В Израиле все эти имена уместны и звучат красиво, но в русской жизни они громоздки и неудобны. Впрочем, мои родители, которых в каком-либо отказе от еврейства обвинить трудно, в эвакуации звались Анна Наумовна (вместо Ханна Нехемьевна, как она звалась в Киеве) и Моисей Григорьевич (вместо Гецелевич). Просто потому, что на Украине тогда еврейские имена были не в диковинку, а на Урале были трудно произносимы.
Наум я и по паспорту — паспорт я получал не по метрике, а по справке об освобождении. Когда после ссылки киевский ЗАГС отказался ответить на запрос тюменской милиции обо мне, ибо никакой Наум у них не значился (а в справке об освобождении не значился никакой Нехемье), милиция и оформила мне паспорт на основании этой справки, выданной учреждением гораздо более авторитетным тогда, чем ЗАГС.

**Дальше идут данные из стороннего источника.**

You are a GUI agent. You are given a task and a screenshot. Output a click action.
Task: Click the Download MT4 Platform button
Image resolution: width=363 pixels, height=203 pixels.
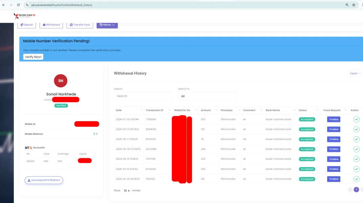pyautogui.click(x=44, y=180)
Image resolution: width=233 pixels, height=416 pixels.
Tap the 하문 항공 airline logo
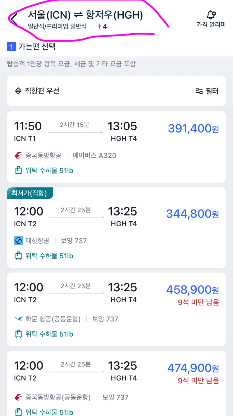(18, 319)
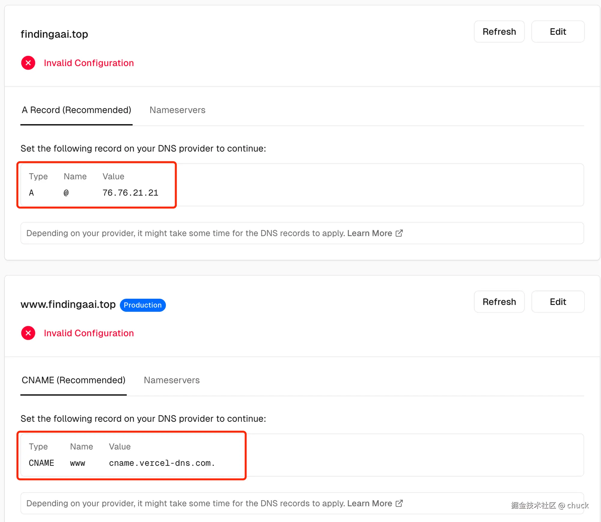Edit the www.findingaai.top domain
The height and width of the screenshot is (522, 601).
tap(557, 302)
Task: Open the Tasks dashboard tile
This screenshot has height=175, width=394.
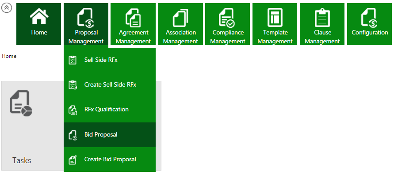Action: pyautogui.click(x=33, y=126)
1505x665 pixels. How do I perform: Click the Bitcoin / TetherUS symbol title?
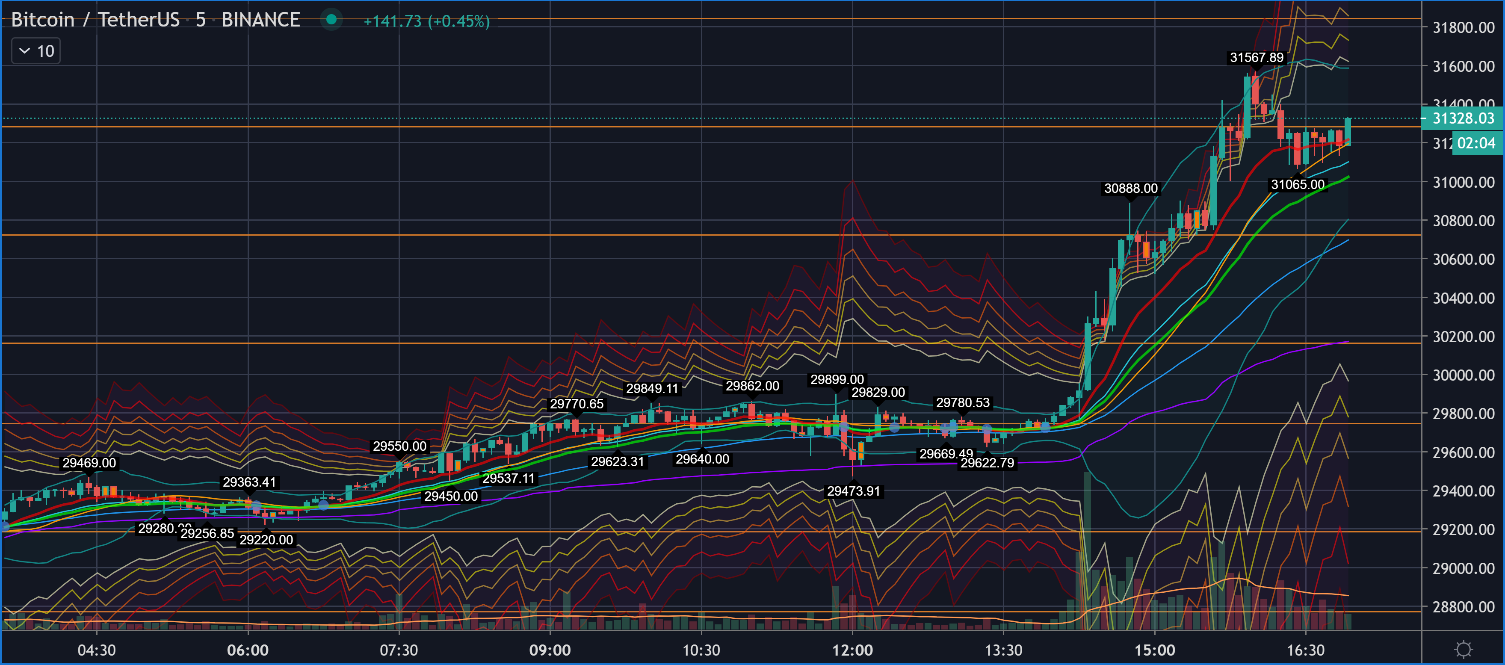[x=95, y=20]
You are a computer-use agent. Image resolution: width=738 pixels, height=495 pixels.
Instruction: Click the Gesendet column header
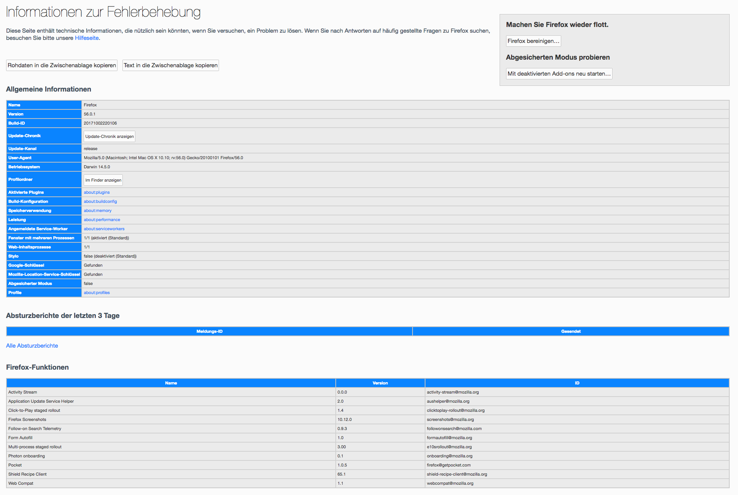click(571, 331)
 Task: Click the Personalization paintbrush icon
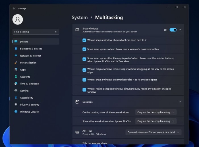(16, 63)
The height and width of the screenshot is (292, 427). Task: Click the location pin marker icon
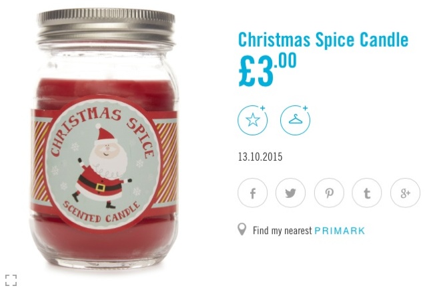click(242, 229)
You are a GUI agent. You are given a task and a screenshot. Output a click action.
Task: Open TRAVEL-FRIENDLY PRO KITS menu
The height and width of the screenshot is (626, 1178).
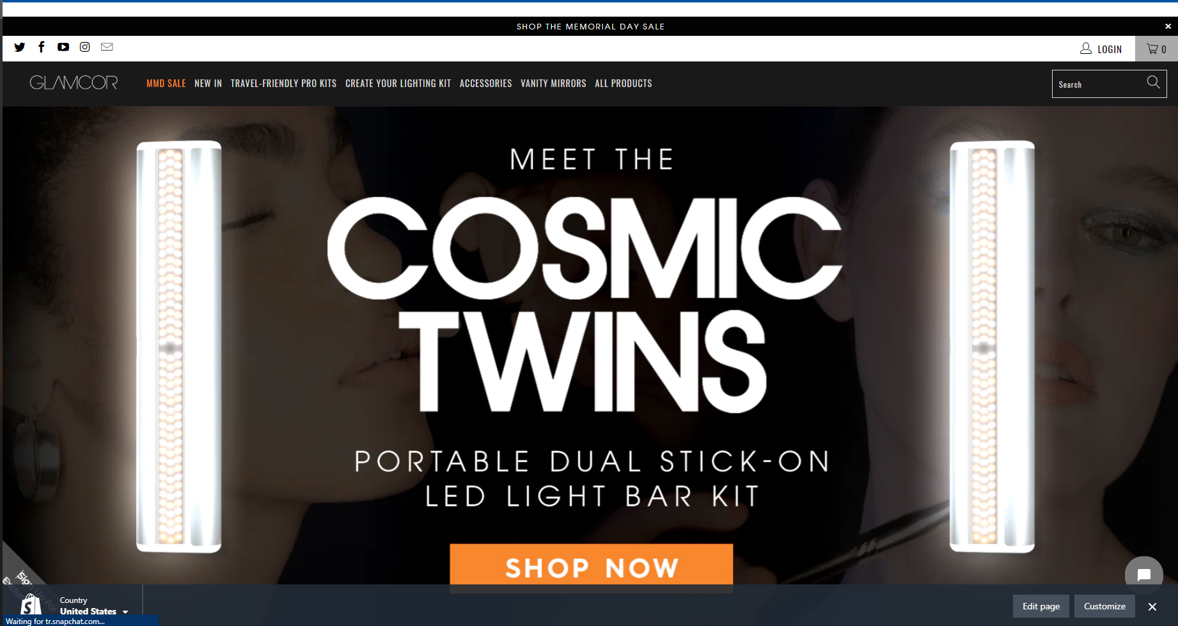tap(283, 83)
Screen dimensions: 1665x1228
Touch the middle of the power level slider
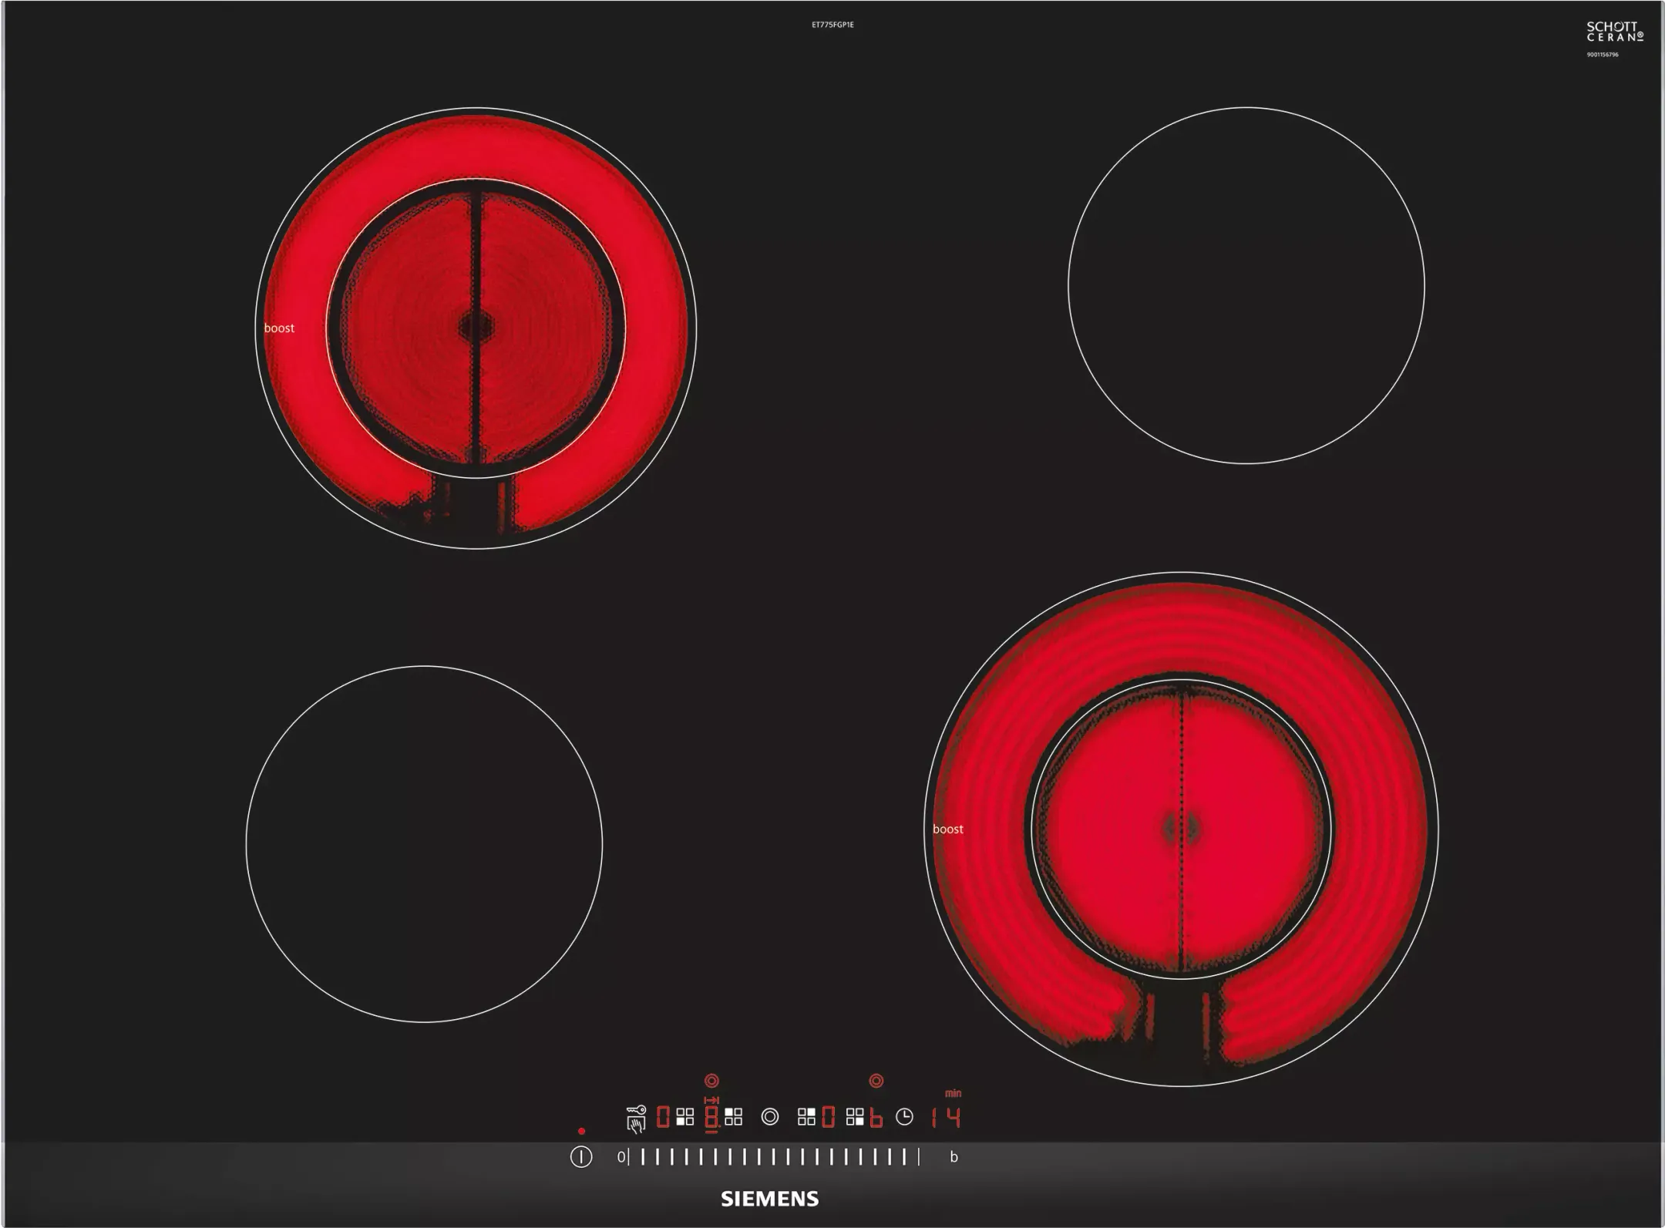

Однажды это отличие паспортного имени от метрической записи доставило мне некоторые затруднения. Я уже жил в Америке, а мать оставалась в Киеве. Мне надо было ей как-то помогать, посылать деньги. Сертификаты к тому времени отменили, а для того чтоб посылать ей достаточно денег по официальному курсу, надо было быть миллионером. Я узнал, что, если советский суд присудит моей матери алименты, я смогу ей посылать деньги по более выгодному курсу (около трех рублей за доллар — тогда еще не было сегодняшних бешеных курсов). Но суд дела на меня принять не мог, ибо требовалась справка из ЗАГСа о том, что я действительно сын своей матери. Но по уже известной причине ЗАГС эту справку выдать отказался. Кстати, при оформлении выездных документов, когда требовалось разрешение родителей, меня вполне признавали сыном своей матери, а тут застопорилось. Так что я вовсе не вижу в этом «деле об алиментах» козней КГБ. Тем более что КГБ не мог не знать, что государство на этом только теряет, ибо я перешлю деньги иным путем и без всякой пользы для государства (что я, конечно, и сделал). Это была обычная канцелярская рутина, которой везде хватает. Да ведь имена действительно не сходились…
Но я забежал далеко вперед, а мемуары, в принципе, следует начинать с начала, с раннего детства, но о нем мне рассказывать почти нечего. Лев Толстой помнил даже, как его пеленали, я этого не помню. Помню только, как меня баюкали, завернув в одеяло. И каким оно большим тогда было, это красное детское ватное одеяльце. Помню, что короткое время в самом начале у меня была няня и что звали ее Пашей.
Присутствие Паши я осознал раньше, чем присутствие матери. Помню, как однажды мы сидели с Пашей на крыльце нашего дома, и вдруг подошла какая-то женщина, вроде бы знакомая и симпатичная, и стала что-то требовательно внушать няне, почему я настроился по отношению к ней даже несколько неодобрительно. Потом оказалось, что я живу с этой женщиной в одной комнате и что она — моя мама. Видимо, наше самосознание пробуждается в нас толчками, а не плавно. О Паше помню еще, что была она русской, а не украинкой. Это было до начала массового бегства украинских крестьян из вымарываемых деревень в города, и Киев был еще городом по преимуществу русским.
Впрочем, ее я встречал и позже, когда она от нас ушла, даже и после войны — она жила где-то по соседству. Она, может, и сейчас еще жива, но только не «по соседству», ибо «соседства» этого уже нет: все домики вокруг — и наш тоже — снесли.
Но на дворе уже год двадцать седьмой, может быть, двадцать восьмой, и мы сидим с Пашей в солнечный день на крыльце нашего дома. Крыльцо, собственно, не совсем крыльцо — просто широкие цементированные ступени, где по вечерам жильцы, как во всяком южном городе, расставляют стулья и «дышат воздухом»: устраивают нечто вроде импровизированного клуба. Но это воспоминания более поздних лет. А пока мы сидим с няней на крыльце, и, что здесь бывает вечером, я не знаю. По вечерам я еще сплю.
Это крыльцо для меня — выход в мир и вход в мой дом. Мимо нас с няней иногда проходят люди, соседи и родные, в дом и из дома. Каждый скажет мне хоть слово, некоторые и по щечке потреплют. Людям я рад, но, куда они уходят, я не знаю и не интересуюсь. Я еще не знаю, куда можно уходить, но знаю, что можно — это данность. Данность и дом, на крыльце которого я сижу. Со стороны улицы он выложен кирпичом какого-то зеленовато-желтого, уютного и вправду «домашнего» цвета. Или это, наоборот, цвет этот воспринимается мной как домашний, потому что он связался с домом? — теперь уж не разобрать.